REMOVING STATE OBSTACLES
The NOC will be an "integrated oil and gas company operating as a fully commercial entity", the document states, and will run like a private company.
The onus will be on its board to make profits and raise its own funding. The NOC will keep its revenues, deduct costs directly and pay dividends to the government, although the bill does not elaborate on the details.
In theory, trimming NNPC down into two leaner companies could solve a chronic funding problem. Part of Nigeria's oil output comes from joint ventures with foreign and local companies in which NNPC holds the majority stake. However, NNPC is always behind on covering its share of costs owing to the slow pace of government approvals.

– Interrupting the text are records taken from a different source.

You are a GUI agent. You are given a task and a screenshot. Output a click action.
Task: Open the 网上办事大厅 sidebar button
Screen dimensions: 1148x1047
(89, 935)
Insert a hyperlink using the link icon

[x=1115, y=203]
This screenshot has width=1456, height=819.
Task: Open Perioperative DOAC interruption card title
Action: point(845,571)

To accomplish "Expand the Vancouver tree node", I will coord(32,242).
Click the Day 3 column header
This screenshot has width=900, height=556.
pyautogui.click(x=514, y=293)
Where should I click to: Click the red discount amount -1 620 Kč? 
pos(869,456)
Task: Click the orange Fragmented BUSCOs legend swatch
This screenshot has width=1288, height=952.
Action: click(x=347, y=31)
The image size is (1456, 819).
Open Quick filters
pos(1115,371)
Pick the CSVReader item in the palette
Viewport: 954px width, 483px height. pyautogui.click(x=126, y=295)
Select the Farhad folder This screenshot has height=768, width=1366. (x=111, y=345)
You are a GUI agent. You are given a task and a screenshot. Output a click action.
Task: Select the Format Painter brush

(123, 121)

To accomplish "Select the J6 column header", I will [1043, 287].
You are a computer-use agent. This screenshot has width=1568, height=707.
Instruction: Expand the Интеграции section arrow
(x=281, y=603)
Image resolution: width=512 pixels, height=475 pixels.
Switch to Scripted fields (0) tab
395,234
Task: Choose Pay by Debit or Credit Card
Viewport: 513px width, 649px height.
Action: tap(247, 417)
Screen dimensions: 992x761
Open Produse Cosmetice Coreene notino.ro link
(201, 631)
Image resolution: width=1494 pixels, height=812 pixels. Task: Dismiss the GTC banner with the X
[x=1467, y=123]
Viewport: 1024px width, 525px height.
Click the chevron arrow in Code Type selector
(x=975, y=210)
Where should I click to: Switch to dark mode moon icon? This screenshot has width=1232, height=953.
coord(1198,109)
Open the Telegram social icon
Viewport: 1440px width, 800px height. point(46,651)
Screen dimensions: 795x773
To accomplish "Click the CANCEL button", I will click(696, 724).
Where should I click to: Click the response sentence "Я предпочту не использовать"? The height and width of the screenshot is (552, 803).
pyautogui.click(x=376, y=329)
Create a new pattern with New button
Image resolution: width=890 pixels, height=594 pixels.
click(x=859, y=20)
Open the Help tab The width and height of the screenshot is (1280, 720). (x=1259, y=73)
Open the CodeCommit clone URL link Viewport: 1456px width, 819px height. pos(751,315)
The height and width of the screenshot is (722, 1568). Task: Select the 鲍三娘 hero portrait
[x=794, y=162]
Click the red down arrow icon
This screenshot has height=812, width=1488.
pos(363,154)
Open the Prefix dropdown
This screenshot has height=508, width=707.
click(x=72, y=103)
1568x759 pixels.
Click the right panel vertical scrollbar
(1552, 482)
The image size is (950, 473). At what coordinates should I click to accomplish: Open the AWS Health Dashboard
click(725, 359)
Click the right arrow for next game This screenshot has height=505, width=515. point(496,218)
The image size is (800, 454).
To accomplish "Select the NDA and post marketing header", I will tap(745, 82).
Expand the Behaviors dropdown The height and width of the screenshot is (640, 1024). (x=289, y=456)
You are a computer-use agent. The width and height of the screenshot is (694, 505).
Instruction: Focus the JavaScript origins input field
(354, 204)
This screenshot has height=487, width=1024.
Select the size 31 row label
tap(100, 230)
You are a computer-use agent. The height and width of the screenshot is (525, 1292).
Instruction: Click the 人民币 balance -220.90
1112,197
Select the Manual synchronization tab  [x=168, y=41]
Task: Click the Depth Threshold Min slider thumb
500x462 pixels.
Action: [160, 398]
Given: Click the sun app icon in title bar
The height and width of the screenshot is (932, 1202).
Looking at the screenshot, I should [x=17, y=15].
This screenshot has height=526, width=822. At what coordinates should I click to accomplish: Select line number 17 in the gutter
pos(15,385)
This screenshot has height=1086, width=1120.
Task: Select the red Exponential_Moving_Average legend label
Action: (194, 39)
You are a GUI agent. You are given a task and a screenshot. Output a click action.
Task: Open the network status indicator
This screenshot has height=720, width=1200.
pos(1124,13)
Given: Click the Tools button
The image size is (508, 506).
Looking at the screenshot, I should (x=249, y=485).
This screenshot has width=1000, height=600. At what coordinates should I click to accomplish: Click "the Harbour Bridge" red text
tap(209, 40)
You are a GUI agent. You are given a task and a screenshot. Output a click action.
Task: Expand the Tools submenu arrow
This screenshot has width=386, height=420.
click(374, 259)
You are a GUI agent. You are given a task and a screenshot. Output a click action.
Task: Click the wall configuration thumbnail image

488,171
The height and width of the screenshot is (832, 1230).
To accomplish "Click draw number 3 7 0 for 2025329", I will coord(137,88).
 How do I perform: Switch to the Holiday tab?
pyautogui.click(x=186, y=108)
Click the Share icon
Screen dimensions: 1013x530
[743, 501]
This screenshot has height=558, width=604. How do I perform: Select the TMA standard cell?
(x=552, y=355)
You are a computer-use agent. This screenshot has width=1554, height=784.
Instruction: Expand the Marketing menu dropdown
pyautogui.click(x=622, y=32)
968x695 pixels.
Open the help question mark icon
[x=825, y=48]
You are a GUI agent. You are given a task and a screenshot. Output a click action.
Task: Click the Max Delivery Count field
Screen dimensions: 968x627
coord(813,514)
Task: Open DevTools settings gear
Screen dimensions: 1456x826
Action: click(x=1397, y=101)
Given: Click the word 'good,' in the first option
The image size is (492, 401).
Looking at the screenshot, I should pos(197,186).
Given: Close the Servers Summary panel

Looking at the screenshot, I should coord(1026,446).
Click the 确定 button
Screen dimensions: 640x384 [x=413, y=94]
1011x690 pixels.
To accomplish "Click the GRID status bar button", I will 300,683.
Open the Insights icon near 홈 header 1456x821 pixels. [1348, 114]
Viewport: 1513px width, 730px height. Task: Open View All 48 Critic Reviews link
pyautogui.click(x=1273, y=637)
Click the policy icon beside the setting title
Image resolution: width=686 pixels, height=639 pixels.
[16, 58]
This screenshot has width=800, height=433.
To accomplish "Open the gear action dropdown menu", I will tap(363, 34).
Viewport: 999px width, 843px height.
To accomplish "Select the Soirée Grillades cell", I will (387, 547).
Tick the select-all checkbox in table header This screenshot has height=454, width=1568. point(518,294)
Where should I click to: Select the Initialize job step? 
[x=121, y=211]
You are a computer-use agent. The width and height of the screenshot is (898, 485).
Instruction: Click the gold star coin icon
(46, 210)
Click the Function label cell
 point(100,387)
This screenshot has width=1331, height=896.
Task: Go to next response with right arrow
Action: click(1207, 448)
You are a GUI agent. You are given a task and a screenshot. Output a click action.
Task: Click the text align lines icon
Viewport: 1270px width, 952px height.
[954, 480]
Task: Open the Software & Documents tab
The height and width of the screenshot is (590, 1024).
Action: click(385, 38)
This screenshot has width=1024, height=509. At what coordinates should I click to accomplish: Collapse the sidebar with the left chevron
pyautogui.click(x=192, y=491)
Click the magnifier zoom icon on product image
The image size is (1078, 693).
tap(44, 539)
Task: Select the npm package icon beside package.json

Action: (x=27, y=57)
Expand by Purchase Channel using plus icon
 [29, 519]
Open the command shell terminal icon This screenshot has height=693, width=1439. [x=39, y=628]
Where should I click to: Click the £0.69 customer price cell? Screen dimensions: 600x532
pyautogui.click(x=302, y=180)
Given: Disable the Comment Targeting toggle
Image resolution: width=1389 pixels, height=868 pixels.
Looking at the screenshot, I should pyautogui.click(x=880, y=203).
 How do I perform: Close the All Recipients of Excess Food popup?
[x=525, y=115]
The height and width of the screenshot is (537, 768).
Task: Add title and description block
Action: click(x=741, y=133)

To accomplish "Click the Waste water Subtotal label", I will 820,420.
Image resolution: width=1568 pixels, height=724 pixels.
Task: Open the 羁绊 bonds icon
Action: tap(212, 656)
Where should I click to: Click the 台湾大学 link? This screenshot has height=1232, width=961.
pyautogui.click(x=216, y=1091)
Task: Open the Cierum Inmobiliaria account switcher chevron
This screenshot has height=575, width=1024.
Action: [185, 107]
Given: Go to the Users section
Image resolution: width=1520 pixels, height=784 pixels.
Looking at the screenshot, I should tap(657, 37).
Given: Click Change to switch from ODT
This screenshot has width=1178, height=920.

To start off, the NOC will receive about $5 billion, or at least the five-year average of the amount of money NNPC had to put into joint venture operations. In October, NNPC estimated it owed around $6 billion to oil companies.
The new NOC will also be partially privatized. At least 30 percent of NOC shares will be divested within six years of its incorporation.
NPAM is expected to manage assets "where the government is not obligated to provide any upfront funding". These include oil licenses run under production-sharing agreements in which independent oil companies cover operating costs and pay tax and royalties on output.
Compared with previous PIB drafts, the law curtails ministerial powers as board appointments are made by the Nigerian president and confirmed by the Senate.
If passed, the law would also create a Nigeria Petroleum Regulatory Commission (NPRC) to oversee everything from oil license bid rounds to fuel prices. Previously, regulation was split between many bodies with ill-defined roles, leading NNPC to act in part as its own watchdog in a conflict of interest.
A Special Investigation Unit would also be set up under the NPRC with the powers to seize items and make arrests without a warrant.